▶ [Instructions for the task]: The data below should be copied over with complete accuracy.

▶ [Extracted information]:
************
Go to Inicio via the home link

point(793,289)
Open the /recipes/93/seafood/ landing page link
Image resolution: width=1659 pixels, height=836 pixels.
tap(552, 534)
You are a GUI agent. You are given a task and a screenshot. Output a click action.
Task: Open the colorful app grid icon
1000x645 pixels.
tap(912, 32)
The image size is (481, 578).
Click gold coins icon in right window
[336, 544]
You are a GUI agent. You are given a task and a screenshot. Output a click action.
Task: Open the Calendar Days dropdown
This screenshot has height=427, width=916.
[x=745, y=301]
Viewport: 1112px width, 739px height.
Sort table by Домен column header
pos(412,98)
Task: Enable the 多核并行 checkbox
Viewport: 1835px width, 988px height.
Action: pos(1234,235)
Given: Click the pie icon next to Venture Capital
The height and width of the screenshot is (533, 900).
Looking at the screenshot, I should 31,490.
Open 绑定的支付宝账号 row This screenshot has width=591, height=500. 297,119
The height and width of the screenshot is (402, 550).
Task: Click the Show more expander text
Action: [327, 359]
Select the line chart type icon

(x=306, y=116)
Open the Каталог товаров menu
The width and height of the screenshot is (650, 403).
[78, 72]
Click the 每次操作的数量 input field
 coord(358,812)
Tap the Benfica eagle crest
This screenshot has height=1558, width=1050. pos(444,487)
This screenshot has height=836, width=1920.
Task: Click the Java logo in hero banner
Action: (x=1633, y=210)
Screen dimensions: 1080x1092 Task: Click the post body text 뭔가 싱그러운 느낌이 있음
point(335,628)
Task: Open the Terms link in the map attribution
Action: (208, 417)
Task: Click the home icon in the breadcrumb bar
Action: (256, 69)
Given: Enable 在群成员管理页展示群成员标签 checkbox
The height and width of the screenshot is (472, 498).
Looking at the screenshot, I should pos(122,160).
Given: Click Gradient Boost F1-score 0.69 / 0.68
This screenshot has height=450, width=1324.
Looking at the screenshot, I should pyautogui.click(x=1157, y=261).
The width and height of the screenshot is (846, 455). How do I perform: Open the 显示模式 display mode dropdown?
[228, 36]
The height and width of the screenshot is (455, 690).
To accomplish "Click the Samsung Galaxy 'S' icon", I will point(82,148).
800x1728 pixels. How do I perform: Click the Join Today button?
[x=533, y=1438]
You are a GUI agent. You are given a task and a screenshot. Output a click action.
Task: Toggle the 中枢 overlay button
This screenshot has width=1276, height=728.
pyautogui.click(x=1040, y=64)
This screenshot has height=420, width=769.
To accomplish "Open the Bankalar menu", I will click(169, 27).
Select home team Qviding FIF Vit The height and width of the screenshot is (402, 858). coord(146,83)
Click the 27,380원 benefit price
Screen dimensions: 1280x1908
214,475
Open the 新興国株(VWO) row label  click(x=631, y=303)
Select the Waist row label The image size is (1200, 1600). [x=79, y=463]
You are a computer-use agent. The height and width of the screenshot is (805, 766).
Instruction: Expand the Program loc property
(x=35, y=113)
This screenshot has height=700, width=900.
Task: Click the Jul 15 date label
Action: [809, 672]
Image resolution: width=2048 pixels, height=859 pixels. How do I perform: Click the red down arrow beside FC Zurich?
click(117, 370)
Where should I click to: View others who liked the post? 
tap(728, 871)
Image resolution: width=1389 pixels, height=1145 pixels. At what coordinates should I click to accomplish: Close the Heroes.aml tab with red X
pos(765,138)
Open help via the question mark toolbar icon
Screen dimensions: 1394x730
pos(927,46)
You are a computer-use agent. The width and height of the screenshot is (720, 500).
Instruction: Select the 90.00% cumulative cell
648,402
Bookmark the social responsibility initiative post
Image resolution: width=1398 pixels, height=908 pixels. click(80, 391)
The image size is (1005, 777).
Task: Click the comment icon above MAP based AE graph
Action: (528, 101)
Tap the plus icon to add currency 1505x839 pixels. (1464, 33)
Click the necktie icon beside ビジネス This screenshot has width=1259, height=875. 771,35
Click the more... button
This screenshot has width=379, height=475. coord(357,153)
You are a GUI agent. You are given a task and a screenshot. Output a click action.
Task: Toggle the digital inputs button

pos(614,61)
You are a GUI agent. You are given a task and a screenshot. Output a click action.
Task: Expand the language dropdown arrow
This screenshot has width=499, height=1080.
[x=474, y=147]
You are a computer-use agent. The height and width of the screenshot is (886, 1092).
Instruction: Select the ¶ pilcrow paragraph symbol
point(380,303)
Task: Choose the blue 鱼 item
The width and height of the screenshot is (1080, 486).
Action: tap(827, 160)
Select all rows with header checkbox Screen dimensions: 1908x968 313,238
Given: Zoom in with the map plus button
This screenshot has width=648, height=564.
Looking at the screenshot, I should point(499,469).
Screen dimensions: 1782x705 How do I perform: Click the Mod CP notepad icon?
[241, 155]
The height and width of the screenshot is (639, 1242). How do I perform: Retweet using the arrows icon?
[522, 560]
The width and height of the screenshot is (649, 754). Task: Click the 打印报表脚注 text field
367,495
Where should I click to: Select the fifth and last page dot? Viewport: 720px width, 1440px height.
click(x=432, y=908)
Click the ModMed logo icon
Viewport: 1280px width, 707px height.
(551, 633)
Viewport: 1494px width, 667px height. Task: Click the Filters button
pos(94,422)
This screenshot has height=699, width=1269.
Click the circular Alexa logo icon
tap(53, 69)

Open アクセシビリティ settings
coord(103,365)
************
▶ [Answer to the problem]:
Go to Inicio via the home link

point(793,289)
Open the /recipes/93/seafood/ landing page link
Image resolution: width=1659 pixels, height=836 pixels.
tap(552, 534)
You are a GUI agent. You are given a task and a screenshot. Output a click action.
Task: Open the colorful app grid icon
1000x645 pixels.
tap(912, 32)
The image size is (481, 578).
Click gold coins icon in right window
[336, 544]
You are a GUI agent. You are given a task and a screenshot. Output a click action.
Task: Open the Calendar Days dropdown
This screenshot has height=427, width=916.
[x=745, y=301]
Viewport: 1112px width, 739px height.
Sort table by Домен column header
pos(412,98)
Task: Enable the 多核并行 checkbox
Viewport: 1835px width, 988px height.
Action: pos(1234,235)
Given: Click the pie icon next to Venture Capital
The height and width of the screenshot is (533, 900).
Looking at the screenshot, I should 31,490.
Open 绑定的支付宝账号 row This screenshot has width=591, height=500. 297,119
The height and width of the screenshot is (402, 550).
Task: Click the Show more expander text
Action: [327, 359]
Select the line chart type icon

(x=306, y=116)
Open the Каталог товаров menu
The width and height of the screenshot is (650, 403).
[78, 72]
Click the 每次操作的数量 input field
 coord(358,812)
Tap the Benfica eagle crest
This screenshot has height=1558, width=1050. pos(444,487)
This screenshot has height=836, width=1920.
Task: Click the Java logo in hero banner
Action: (x=1633, y=210)
Screen dimensions: 1080x1092 Task: Click the post body text 뭔가 싱그러운 느낌이 있음
point(335,628)
Task: Open the Terms link in the map attribution
Action: (208, 417)
Task: Click the home icon in the breadcrumb bar
Action: (256, 69)
Given: Enable 在群成员管理页展示群成员标签 checkbox
The height and width of the screenshot is (472, 498).
Looking at the screenshot, I should pos(122,160).
Given: Click Gradient Boost F1-score 0.69 / 0.68
This screenshot has height=450, width=1324.
Looking at the screenshot, I should pyautogui.click(x=1157, y=261).
The width and height of the screenshot is (846, 455). How do I perform: Open the 显示模式 display mode dropdown?
[228, 36]
The height and width of the screenshot is (455, 690).
To accomplish "Click the Samsung Galaxy 'S' icon", I will point(82,148).
800x1728 pixels. How do I perform: Click the Join Today button?
[x=533, y=1438]
You are a GUI agent. You are given a task and a screenshot. Output a click action.
Task: Toggle the 中枢 overlay button
This screenshot has width=1276, height=728.
pyautogui.click(x=1040, y=64)
This screenshot has height=420, width=769.
To accomplish "Open the Bankalar menu", I will click(169, 27).
Select home team Qviding FIF Vit The height and width of the screenshot is (402, 858). coord(146,83)
Click the 27,380원 benefit price
Screen dimensions: 1280x1908
214,475
Open the 新興国株(VWO) row label  click(x=631, y=303)
Select the Waist row label The image size is (1200, 1600). [x=79, y=463]
You are a computer-use agent. The height and width of the screenshot is (805, 766).
Instruction: Expand the Program loc property
(x=35, y=113)
This screenshot has height=700, width=900.
Task: Click the Jul 15 date label
Action: [809, 672]
Image resolution: width=2048 pixels, height=859 pixels. How do I perform: Click the red down arrow beside FC Zurich?
click(117, 370)
Where should I click to: View others who liked the post? 
tap(728, 871)
Image resolution: width=1389 pixels, height=1145 pixels. At what coordinates should I click to accomplish: Close the Heroes.aml tab with red X
pos(765,138)
Open help via the question mark toolbar icon
Screen dimensions: 1394x730
pos(927,46)
You are a computer-use agent. The width and height of the screenshot is (720, 500).
Instruction: Select the 90.00% cumulative cell
648,402
Bookmark the social responsibility initiative post
Image resolution: width=1398 pixels, height=908 pixels. click(80, 391)
The image size is (1005, 777).
Task: Click the comment icon above MAP based AE graph
Action: (528, 101)
Tap the plus icon to add currency 1505x839 pixels. (1464, 33)
Click the necktie icon beside ビジネス This screenshot has width=1259, height=875. 771,35
Click the more... button
This screenshot has width=379, height=475. coord(357,153)
You are a GUI agent. You are given a task and a screenshot. Output a click action.
Task: Toggle the digital inputs button

pos(614,61)
You are a GUI agent. You are given a task and a screenshot. Output a click action.
Task: Expand the language dropdown arrow
This screenshot has width=499, height=1080.
[x=474, y=147]
You are a computer-use agent. The height and width of the screenshot is (886, 1092).
Instruction: Select the ¶ pilcrow paragraph symbol
point(380,303)
Task: Choose the blue 鱼 item
The width and height of the screenshot is (1080, 486).
Action: tap(827, 160)
Select all rows with header checkbox Screen dimensions: 1908x968 313,238
Given: Zoom in with the map plus button
This screenshot has width=648, height=564.
Looking at the screenshot, I should point(499,469).
Screen dimensions: 1782x705 How do I perform: Click the Mod CP notepad icon?
[241, 155]
The height and width of the screenshot is (639, 1242). How do I perform: Retweet using the arrows icon?
[522, 560]
The width and height of the screenshot is (649, 754). Task: Click the 打印报表脚注 text field
367,495
Where should I click to: Select the fifth and last page dot? Viewport: 720px width, 1440px height.
click(x=432, y=908)
Click the ModMed logo icon
Viewport: 1280px width, 707px height.
(551, 633)
Viewport: 1494px width, 667px height. Task: Click the Filters button
pos(94,422)
This screenshot has height=699, width=1269.
Click the circular Alexa logo icon
tap(53, 69)

Open アクセシビリティ settings
coord(103,365)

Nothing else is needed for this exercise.